Why are people calling this stuff "porn"? It's not porn. Porn is pictures of people having sex that people buy to arouse themselves.

These pictures are what we call "jokes" or "humor". One of the easier (some would say lazier) ways to get a laugh is to include an element of some taboo that makes people uncomfortable. This should not be news to anyone.

Most of these pictures are old Internet meme images i've seen before, blue-comedy versions of lolcats that were passed around college campus shares and e-mailed between co-workers in the 90's before most HR departments got crazy about the whole hostile-work-environment aspects of the Internet.

Frankly I'm surprised the famous cartoon of a caterpillar humping a crinkle-cut fry featured in a Drew Carrey Show episode about workplace sexual harrasement paranoia wasn't included.
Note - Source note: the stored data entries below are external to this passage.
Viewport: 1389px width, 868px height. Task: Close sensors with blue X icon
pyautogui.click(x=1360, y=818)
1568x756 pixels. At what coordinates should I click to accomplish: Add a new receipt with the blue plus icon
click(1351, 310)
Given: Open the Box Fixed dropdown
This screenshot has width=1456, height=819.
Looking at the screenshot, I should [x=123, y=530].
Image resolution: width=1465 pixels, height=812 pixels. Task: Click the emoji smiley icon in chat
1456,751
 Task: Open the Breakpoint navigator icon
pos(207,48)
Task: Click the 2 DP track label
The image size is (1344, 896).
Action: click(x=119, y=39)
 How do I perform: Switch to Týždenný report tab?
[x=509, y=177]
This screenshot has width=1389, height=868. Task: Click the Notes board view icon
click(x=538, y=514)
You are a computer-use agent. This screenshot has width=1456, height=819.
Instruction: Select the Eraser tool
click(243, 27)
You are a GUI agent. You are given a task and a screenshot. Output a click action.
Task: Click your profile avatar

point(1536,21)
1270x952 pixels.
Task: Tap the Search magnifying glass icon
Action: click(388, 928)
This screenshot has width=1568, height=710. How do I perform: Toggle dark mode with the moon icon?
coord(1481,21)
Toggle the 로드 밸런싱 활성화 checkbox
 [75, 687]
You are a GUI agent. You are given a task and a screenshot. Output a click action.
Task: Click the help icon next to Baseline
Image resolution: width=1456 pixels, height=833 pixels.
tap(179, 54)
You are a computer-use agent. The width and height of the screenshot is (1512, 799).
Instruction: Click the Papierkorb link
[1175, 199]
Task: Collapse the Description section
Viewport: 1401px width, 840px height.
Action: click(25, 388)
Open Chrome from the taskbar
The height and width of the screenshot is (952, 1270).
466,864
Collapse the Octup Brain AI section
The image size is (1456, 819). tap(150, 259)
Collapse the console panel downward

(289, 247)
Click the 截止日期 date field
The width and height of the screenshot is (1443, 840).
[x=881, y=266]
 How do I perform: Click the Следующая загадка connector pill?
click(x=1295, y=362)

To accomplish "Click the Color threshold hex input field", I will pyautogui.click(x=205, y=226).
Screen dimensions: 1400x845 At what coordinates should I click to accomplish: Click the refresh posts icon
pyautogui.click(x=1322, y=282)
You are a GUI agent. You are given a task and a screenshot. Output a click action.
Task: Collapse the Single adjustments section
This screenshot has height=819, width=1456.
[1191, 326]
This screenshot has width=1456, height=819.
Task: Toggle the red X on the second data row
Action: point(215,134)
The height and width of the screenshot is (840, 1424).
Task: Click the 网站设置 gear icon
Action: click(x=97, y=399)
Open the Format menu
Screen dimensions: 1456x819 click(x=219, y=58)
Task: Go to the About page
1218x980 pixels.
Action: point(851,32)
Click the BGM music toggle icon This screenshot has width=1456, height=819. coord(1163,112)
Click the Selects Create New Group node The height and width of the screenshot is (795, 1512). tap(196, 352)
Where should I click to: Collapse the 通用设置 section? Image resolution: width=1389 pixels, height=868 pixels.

And the movie that the LA times describes as "video of a half-dressed man cavorting with a sexually aroused farm animal." was originally aired on broadcast television (FOX, i imagine) on one of those world's somethingiest animal-bloopers shows, although the mosaic filter over certain parts of the animal may not be present in the internet version.

Bottom line: Judge Alex Kozinski isn't collecting extreme fetish porn, he's collecting juvenile internet jokes. Put down the pitchforks.